**Information provided:**
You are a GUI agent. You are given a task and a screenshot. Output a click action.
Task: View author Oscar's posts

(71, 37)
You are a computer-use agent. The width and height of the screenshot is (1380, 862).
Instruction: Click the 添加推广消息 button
* * *
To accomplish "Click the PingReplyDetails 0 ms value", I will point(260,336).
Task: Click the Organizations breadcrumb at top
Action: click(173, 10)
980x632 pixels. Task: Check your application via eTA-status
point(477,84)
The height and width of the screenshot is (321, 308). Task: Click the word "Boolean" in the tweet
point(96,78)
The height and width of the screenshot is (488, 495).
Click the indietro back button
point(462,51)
---
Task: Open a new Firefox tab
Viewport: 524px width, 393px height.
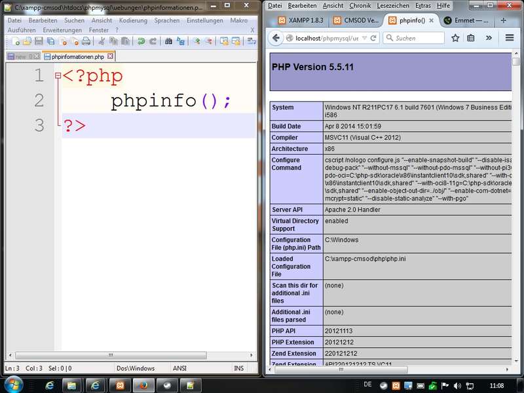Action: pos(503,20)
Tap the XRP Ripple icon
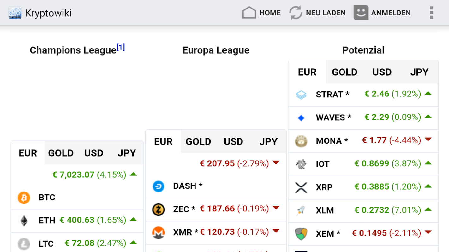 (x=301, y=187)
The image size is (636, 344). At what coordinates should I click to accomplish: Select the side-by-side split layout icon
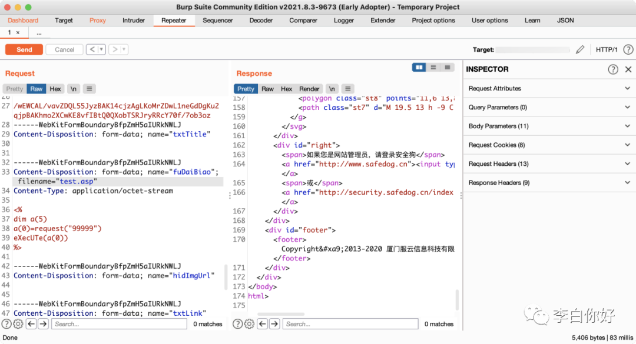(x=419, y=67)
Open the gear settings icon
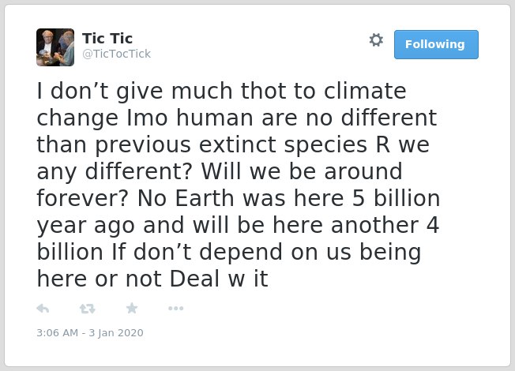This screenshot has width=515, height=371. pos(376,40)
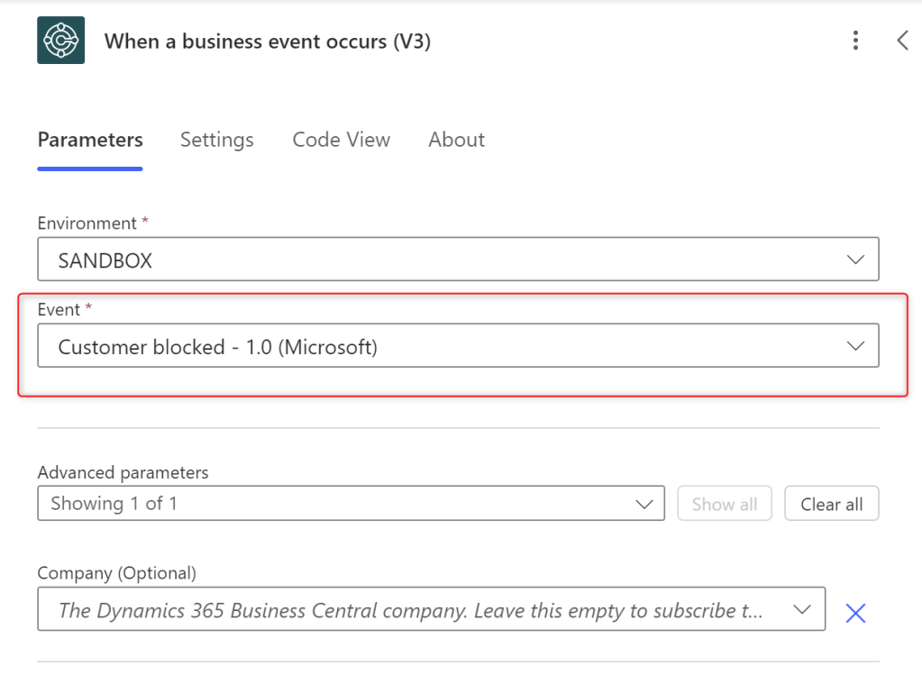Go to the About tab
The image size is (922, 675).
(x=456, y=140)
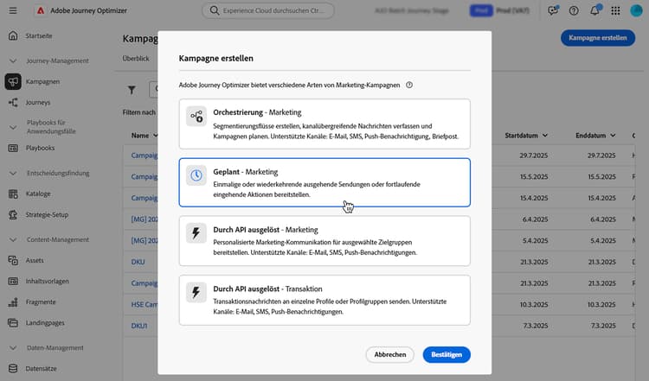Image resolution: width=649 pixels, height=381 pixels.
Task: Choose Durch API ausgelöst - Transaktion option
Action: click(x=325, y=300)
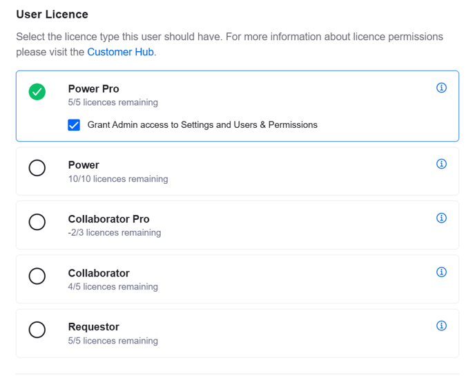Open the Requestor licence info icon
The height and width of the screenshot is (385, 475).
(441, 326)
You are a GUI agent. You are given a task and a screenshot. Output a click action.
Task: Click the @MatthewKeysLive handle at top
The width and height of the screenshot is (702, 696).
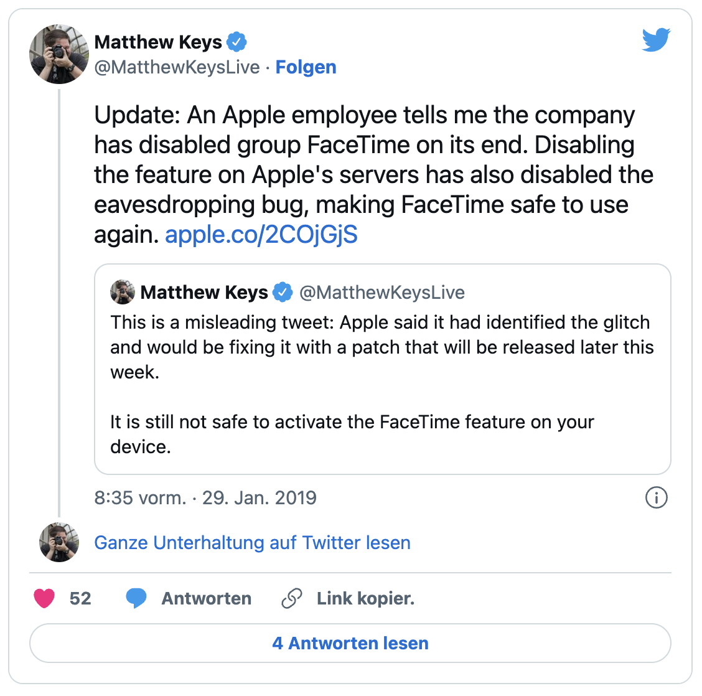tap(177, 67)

**Task requirements:** Please give back exactly the lines of the listing above that run from the one containing "Task: View author Oscar's posts" through the one containing "Instruction: Click the 添加推广消息 button", and only those.

**Solved exercise:**
Task: View author Oscar's posts

(71, 37)
You are a computer-use agent. The width and height of the screenshot is (1380, 862).
Instruction: Click the 添加推广消息 button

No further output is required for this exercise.